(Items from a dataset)
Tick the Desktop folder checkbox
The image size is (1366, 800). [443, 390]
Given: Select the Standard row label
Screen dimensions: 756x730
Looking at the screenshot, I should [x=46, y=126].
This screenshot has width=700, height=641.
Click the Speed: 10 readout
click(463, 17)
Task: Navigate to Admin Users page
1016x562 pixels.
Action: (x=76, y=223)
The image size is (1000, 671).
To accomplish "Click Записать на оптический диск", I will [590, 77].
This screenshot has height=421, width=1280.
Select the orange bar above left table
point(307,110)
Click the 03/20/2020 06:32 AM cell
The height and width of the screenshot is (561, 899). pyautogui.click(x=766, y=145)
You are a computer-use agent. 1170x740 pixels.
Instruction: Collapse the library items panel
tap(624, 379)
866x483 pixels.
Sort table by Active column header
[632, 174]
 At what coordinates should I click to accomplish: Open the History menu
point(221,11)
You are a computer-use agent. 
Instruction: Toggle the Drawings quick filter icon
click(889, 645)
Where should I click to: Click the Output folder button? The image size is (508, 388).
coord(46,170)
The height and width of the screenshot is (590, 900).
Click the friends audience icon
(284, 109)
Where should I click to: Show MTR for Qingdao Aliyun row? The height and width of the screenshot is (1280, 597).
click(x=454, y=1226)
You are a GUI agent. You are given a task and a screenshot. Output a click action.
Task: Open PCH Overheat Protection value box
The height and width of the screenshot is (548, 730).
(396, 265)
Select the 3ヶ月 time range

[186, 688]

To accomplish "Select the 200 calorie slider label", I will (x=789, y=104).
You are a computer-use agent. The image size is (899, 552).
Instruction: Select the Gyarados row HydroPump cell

» About this exercise: Now repeat the data exactly, keeping every line.

» Exercise answer:
Tick the Desktop folder checkbox
The image size is (1366, 800). [443, 390]
Given: Select the Standard row label
Screen dimensions: 756x730
Looking at the screenshot, I should [x=46, y=126].
This screenshot has width=700, height=641.
Click the Speed: 10 readout
click(463, 17)
Task: Navigate to Admin Users page
1016x562 pixels.
Action: (x=76, y=223)
The image size is (1000, 671).
To accomplish "Click Записать на оптический диск", I will [590, 77].
This screenshot has height=421, width=1280.
Select the orange bar above left table
point(307,110)
Click the 03/20/2020 06:32 AM cell
The height and width of the screenshot is (561, 899). pyautogui.click(x=766, y=145)
You are a computer-use agent. 1170x740 pixels.
Instruction: Collapse the library items panel
tap(624, 379)
866x483 pixels.
Sort table by Active column header
[632, 174]
 At what coordinates should I click to accomplish: Open the History menu
point(221,11)
You are a computer-use agent. 
Instruction: Toggle the Drawings quick filter icon
click(889, 645)
Where should I click to: Click the Output folder button? The image size is (508, 388).
coord(46,170)
The height and width of the screenshot is (590, 900).
Click the friends audience icon
(284, 109)
Where should I click to: Show MTR for Qingdao Aliyun row? The height and width of the screenshot is (1280, 597).
click(x=454, y=1226)
You are a GUI agent. You are given a task and a screenshot. Output a click action.
Task: Open PCH Overheat Protection value box
The height and width of the screenshot is (548, 730).
(396, 265)
Select the 3ヶ月 time range

[186, 688]

To accomplish "Select the 200 calorie slider label", I will (x=789, y=104).
You are a computer-use agent. The image size is (899, 552).
Instruction: Select the Gyarados row HydroPump cell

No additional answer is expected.